Wow. That well that that's that sounds fantastic and you know it you know it it I suppose it's really inspiring and and really taking it to that next level because when I'm thinking of all of the interactions you know you you both mentioned then about Oculus and you know I've got a hollow lens at home here and and you can see the edges where it's getting better. You know the the latest version of Oculus for example is phenomenal fidelity in picking things up and being able to move virtual objects, but there's no haptics, right? So, so tell us a bit more about that that technology and that journey you've been on because and and what actually, you know, the emerge does. How does that how does that try to narrow that gap?
Yeah, it's actually quite a hard challenge to to explain what emerge does.
I've been the videos online and I've le and I have been blown away. So, so on the podcast, this is going to be phenomenal. Good luck. Thank you. And and I was going to say it's actually even harder once you remove another sense. So now we're just going to use audio to try to describe what
Absolutely.
often I find I find challenged it's almost like explaining a rainbow to a blind person that's never never had vision before. It's quite difficult but but I'll attempt it anyway. Um what Emerge actually does, we have a physical device that creates the sense of touch midair using sound energy and We're able to shape and sculpt that sound energy above and actually around the device to make you feel sensations that are mapped onto a visual component. We really like augmented reality, even non-wearable augmented reality scenarios, but right now we're limited to to sort of VR, these kind of headmounted displays, HMDs, if you will.
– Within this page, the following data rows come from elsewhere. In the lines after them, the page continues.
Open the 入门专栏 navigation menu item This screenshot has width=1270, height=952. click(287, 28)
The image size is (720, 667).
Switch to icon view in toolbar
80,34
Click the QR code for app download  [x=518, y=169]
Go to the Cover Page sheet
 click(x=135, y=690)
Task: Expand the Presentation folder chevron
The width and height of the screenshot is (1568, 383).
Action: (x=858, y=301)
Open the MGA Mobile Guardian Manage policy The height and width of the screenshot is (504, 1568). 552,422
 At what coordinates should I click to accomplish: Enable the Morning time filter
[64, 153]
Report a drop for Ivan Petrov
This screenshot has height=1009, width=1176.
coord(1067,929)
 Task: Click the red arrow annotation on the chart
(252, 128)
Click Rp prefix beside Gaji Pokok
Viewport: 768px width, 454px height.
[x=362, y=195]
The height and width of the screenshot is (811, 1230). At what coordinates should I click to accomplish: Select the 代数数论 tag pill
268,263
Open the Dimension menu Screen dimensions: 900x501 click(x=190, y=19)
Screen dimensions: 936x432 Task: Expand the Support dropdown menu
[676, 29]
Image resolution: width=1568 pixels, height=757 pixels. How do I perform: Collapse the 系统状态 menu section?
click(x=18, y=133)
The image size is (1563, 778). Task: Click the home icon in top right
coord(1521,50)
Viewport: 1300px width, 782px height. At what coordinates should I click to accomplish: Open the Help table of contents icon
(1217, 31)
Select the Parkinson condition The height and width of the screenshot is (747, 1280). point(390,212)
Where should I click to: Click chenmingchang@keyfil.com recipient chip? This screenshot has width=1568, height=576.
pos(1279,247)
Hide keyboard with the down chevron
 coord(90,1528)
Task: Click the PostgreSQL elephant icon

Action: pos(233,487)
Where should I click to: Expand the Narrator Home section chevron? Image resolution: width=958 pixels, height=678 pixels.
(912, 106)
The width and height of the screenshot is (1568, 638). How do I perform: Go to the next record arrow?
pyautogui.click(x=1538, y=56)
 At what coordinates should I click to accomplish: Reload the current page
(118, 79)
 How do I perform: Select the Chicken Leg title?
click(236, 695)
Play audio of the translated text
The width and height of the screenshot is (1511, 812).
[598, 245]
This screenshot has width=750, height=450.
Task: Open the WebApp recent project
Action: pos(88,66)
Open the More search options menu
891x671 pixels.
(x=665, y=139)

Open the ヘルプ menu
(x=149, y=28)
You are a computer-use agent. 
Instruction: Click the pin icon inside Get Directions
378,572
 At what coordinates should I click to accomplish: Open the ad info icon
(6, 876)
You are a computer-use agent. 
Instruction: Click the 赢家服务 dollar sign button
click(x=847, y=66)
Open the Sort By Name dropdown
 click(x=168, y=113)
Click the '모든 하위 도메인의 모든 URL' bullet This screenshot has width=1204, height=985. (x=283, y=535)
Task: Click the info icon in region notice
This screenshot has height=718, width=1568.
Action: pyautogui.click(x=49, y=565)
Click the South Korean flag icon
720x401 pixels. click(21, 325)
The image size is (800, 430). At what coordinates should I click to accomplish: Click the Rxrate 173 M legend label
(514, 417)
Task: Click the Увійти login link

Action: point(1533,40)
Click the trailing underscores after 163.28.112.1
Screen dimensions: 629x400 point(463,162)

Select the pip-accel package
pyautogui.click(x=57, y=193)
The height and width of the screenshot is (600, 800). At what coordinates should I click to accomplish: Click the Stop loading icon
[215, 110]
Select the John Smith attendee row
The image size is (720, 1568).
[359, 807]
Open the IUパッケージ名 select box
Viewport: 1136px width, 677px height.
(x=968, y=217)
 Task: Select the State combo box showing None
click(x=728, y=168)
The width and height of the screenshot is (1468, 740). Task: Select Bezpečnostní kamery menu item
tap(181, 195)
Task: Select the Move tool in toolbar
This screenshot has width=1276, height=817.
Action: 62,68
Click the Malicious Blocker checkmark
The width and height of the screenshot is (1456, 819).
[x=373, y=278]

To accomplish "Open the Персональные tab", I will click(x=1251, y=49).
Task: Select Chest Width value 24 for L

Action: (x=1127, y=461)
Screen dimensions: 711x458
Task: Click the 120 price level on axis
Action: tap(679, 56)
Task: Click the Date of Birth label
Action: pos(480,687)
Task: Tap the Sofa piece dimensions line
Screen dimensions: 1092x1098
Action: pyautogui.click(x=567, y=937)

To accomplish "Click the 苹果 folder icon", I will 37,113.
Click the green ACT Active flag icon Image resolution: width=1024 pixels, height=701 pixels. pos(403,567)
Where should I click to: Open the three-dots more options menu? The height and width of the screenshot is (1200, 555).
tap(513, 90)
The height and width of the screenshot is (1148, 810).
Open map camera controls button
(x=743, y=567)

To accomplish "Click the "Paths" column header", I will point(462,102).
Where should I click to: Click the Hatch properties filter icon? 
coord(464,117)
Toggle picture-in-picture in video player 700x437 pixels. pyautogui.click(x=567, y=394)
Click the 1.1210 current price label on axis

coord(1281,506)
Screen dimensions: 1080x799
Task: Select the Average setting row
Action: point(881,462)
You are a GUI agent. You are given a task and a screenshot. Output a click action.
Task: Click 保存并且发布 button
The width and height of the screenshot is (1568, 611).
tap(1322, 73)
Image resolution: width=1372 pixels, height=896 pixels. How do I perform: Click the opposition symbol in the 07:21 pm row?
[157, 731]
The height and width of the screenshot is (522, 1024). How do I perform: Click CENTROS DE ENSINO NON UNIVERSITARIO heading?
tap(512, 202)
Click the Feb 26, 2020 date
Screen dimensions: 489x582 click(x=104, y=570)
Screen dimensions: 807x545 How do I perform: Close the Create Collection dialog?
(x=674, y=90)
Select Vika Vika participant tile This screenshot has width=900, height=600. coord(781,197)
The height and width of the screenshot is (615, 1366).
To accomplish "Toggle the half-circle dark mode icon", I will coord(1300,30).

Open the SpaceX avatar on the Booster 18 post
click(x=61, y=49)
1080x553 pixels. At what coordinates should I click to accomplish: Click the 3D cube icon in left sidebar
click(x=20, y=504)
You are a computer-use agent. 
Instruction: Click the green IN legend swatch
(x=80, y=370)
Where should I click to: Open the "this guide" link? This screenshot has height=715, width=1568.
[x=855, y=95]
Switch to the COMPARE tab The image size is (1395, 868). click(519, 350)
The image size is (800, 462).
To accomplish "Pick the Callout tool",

And what it feels like is if you've ever gone to a concert, probably pre-COVID, and you stood front row on, you know, in front of the stage and you felt the energy from that speaker. We can leverage that mechanical energy wave that sound is, but it's just much higher precision and much higher fidelity on the order of millimeters instead of you feeling it across your whole body and sort of this diffuse pattern. We can just really channel that and it it's due to the very complex algorithms that our brilliant team of physicists have created over the last six years. And the beauty of of using a technology like this is that it's a non-wearable form factor. You do not have to wear anything on your hands or your body for it to work. So, it's very intuitive. We've tested this with, you know, kids, you know, under five years old up to people in their 80s. Actually, literally, I just tested it. I just brought a system home to my grandma in Mississippi this past week and she's 84 and she tried it instantly. There was no there's no learning curve. And that's the beauty of having a form factor like this where it's just a device that sits on a table and it does the work for you and you don't have to have any um coaching or training before beforehand.
Wow.
So, so, so if I can kind of even as you explain it and as I watch the videos, I'm still going, "Yeah, okay." But kind of how does that work? So, if I kind of put it into context of an an experience I might want to seek out in a virtual environment. I still got my Oculus headset. I'm in a virtual world. I see a a virtualized experience. That might be a person kind of in your case, maybe a person that you want to interact with. And then the device that you've built generates a soundwave that makes me feel a particular touch. or experience from them. So, as you said, might be the hand touching, but it could be if I was playing a video game, the punch to the face. I might feel a sound wave that gives me a feeling of someone kind of touching my face at that moment that's linked up. Is that kind of when you talk about the the physical experience of it? It's it's that sort of intimate connection of a a virtual experience connected to a physical uh manifestation of that experience.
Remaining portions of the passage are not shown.